[[ Supplied records, beginning ]]
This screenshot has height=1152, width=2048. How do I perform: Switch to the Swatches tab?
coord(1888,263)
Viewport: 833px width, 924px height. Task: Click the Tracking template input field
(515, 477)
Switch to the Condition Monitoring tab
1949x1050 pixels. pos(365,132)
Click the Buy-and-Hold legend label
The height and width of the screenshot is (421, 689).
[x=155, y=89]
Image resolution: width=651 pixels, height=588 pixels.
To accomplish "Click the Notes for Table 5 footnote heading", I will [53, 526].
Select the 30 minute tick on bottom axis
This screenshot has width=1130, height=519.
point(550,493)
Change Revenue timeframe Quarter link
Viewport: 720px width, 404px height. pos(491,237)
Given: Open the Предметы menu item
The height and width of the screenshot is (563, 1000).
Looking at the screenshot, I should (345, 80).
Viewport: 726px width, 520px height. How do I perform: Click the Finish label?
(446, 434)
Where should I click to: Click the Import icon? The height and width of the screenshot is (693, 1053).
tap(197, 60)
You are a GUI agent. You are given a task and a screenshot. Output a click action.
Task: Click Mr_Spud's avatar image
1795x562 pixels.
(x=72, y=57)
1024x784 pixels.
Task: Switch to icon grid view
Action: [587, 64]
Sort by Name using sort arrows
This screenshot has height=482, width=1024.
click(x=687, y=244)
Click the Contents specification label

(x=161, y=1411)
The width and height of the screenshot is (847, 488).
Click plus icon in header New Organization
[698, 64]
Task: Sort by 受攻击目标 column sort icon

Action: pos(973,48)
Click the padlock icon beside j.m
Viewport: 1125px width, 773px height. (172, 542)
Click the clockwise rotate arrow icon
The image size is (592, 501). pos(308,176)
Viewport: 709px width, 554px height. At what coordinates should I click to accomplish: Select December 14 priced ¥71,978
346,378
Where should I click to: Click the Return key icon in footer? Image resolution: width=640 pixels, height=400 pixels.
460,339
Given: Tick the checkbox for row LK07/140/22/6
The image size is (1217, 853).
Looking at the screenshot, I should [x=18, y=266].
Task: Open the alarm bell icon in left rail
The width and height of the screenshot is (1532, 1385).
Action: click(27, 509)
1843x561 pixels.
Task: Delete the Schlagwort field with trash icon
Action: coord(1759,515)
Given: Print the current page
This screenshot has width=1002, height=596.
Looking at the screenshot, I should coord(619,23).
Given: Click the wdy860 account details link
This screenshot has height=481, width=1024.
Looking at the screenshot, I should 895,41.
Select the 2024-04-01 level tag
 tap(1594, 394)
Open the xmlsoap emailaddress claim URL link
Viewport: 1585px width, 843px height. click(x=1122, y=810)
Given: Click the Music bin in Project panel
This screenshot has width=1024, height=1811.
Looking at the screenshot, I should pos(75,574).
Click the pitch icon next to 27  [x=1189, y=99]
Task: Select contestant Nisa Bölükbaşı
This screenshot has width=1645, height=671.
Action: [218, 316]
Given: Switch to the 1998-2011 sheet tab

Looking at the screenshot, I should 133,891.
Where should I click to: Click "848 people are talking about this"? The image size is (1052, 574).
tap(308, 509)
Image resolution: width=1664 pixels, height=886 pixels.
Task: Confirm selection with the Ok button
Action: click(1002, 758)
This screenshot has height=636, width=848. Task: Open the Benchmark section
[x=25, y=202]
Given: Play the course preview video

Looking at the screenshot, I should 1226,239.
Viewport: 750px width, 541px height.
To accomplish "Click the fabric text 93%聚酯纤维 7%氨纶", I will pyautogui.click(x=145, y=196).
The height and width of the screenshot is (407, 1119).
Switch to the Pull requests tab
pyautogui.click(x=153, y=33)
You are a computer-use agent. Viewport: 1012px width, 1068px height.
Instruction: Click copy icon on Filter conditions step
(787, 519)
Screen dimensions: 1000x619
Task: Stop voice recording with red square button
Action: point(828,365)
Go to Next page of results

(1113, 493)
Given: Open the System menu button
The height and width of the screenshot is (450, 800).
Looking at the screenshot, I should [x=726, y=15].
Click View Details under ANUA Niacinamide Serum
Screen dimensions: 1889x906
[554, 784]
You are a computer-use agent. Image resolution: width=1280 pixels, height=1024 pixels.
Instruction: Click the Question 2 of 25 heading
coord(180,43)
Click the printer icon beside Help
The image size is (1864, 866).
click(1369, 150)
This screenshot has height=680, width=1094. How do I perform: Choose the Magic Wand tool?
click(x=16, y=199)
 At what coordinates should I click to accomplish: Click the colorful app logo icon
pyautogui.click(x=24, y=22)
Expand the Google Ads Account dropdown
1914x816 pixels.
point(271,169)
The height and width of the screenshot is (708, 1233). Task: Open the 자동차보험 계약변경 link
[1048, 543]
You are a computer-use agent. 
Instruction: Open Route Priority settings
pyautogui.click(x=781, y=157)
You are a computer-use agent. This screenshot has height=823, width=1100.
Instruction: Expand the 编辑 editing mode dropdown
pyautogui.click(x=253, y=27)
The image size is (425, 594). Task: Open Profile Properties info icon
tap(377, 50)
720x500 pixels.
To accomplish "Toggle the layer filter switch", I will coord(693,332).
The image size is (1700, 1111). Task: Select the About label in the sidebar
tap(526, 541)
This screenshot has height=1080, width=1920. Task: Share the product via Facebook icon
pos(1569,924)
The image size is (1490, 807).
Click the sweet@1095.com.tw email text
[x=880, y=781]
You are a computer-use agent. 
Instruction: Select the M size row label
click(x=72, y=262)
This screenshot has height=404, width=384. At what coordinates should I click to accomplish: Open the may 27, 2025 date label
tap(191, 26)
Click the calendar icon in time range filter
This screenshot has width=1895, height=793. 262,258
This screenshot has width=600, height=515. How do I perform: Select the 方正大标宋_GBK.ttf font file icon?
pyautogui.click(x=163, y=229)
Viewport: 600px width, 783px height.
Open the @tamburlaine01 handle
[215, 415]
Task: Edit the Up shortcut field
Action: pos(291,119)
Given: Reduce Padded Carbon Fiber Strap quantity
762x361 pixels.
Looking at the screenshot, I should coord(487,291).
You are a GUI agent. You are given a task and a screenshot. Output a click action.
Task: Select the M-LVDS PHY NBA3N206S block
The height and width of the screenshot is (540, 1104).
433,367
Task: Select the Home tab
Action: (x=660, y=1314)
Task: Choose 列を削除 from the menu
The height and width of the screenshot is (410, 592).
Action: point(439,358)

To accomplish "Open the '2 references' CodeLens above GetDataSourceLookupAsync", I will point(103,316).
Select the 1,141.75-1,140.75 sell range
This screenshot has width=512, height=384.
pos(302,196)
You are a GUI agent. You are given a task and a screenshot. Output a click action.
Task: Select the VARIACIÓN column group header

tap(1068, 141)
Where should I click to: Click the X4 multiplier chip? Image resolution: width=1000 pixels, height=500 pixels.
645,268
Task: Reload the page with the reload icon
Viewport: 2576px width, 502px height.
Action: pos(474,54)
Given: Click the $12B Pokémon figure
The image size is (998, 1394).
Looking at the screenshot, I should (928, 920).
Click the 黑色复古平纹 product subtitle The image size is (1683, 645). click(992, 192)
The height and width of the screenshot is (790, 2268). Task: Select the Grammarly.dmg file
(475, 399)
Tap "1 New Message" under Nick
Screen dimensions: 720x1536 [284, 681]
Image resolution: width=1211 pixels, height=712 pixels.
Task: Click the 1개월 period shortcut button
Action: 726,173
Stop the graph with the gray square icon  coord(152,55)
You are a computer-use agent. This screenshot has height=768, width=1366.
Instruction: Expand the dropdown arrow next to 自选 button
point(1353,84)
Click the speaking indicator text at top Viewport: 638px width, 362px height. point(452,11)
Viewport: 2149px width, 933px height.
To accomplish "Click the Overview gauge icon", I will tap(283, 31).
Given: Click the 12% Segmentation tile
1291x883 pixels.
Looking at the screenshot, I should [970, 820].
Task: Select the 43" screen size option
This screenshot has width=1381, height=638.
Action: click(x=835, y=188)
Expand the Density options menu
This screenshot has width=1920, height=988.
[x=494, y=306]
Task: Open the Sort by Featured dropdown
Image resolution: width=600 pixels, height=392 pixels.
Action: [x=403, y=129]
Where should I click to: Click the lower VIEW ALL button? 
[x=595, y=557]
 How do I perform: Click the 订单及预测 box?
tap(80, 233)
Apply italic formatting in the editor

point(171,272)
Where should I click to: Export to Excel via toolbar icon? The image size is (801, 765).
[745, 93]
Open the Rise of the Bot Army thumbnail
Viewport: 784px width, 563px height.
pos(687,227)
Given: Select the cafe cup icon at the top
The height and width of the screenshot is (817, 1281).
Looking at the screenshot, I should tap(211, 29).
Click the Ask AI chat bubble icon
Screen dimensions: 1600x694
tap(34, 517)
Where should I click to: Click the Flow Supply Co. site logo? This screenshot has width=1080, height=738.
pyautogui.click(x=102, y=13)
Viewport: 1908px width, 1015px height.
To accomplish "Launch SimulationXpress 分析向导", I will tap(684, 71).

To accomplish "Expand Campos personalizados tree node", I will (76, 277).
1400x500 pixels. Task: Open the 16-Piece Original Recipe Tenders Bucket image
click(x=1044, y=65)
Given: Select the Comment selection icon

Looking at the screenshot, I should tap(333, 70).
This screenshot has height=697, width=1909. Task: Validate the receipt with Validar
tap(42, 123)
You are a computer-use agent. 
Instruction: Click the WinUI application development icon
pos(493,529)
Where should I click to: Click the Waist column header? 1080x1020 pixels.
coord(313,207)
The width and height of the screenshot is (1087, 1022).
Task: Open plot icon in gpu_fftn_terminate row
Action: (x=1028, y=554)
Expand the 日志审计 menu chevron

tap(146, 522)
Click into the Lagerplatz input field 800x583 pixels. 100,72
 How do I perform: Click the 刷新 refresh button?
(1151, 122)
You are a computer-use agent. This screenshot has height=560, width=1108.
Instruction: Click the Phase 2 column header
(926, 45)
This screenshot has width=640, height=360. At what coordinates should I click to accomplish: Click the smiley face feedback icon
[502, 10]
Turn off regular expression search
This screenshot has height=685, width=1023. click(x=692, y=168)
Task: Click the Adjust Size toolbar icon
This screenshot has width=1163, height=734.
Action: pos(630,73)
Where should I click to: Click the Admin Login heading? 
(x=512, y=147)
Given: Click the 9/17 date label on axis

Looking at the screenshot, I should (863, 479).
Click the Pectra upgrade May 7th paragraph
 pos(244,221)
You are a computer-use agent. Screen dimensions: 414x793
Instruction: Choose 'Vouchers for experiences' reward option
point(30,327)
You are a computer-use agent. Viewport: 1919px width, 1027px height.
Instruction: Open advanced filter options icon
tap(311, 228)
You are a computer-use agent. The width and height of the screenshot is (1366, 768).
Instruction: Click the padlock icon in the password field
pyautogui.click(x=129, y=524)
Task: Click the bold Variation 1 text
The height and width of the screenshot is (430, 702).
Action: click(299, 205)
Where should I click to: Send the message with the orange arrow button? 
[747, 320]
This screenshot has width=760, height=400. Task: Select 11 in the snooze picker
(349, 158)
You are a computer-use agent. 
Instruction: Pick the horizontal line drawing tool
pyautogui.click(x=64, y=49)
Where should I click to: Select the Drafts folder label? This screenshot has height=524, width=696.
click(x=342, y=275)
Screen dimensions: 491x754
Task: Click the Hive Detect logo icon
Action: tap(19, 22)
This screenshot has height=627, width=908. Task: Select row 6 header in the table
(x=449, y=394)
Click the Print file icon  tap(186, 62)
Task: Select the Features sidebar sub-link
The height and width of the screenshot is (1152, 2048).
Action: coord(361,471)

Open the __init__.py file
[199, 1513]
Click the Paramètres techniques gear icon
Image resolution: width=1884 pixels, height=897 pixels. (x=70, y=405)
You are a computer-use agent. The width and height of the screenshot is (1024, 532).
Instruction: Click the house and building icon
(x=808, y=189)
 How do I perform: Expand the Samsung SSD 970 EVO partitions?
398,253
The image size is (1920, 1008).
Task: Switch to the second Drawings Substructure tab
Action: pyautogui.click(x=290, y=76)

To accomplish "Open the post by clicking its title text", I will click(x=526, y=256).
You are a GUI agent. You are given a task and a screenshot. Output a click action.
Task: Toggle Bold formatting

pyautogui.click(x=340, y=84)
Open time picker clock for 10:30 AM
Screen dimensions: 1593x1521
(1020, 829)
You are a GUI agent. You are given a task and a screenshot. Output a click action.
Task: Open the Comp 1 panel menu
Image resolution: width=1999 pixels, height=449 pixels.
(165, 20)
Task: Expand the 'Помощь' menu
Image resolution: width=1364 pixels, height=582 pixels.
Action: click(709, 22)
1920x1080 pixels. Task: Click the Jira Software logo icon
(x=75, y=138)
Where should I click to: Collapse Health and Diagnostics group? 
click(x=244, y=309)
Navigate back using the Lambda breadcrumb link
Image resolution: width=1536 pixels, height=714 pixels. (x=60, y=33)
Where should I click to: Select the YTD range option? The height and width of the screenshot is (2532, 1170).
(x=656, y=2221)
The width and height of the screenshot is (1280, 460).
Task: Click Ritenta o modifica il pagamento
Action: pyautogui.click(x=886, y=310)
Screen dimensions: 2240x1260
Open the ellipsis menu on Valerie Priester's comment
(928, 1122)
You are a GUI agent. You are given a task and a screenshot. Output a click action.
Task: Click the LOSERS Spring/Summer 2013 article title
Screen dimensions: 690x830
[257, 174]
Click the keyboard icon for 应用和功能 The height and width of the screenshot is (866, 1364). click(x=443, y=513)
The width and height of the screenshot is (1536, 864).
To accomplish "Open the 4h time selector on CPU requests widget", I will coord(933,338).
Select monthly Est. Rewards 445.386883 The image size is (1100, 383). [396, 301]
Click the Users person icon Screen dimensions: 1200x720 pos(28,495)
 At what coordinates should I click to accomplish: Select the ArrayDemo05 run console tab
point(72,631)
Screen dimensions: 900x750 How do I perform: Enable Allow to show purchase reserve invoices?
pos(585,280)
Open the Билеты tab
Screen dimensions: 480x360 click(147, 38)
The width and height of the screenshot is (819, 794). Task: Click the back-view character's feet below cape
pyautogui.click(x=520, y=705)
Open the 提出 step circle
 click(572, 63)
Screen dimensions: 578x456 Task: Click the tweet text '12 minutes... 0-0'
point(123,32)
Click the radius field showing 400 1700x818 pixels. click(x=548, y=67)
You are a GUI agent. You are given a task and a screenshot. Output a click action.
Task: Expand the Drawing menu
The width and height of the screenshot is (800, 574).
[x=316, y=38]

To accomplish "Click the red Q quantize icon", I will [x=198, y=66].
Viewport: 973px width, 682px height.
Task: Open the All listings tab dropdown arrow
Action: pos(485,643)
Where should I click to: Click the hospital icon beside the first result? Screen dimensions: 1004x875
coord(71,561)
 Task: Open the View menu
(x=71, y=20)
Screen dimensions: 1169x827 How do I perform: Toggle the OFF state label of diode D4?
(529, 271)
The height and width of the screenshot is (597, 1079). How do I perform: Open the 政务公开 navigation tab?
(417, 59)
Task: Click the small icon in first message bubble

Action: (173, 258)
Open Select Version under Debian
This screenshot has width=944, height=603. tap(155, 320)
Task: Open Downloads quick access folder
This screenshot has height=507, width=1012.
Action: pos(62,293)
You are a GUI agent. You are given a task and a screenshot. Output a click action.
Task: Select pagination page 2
[[ Supplied records, end ]]
Requirement → Identify each line in the records above that contains the word "panel", and copy it out in full.

Expected answer →
Given: Click the Music bin in Project panel
Task: Open the Comp 1 panel menu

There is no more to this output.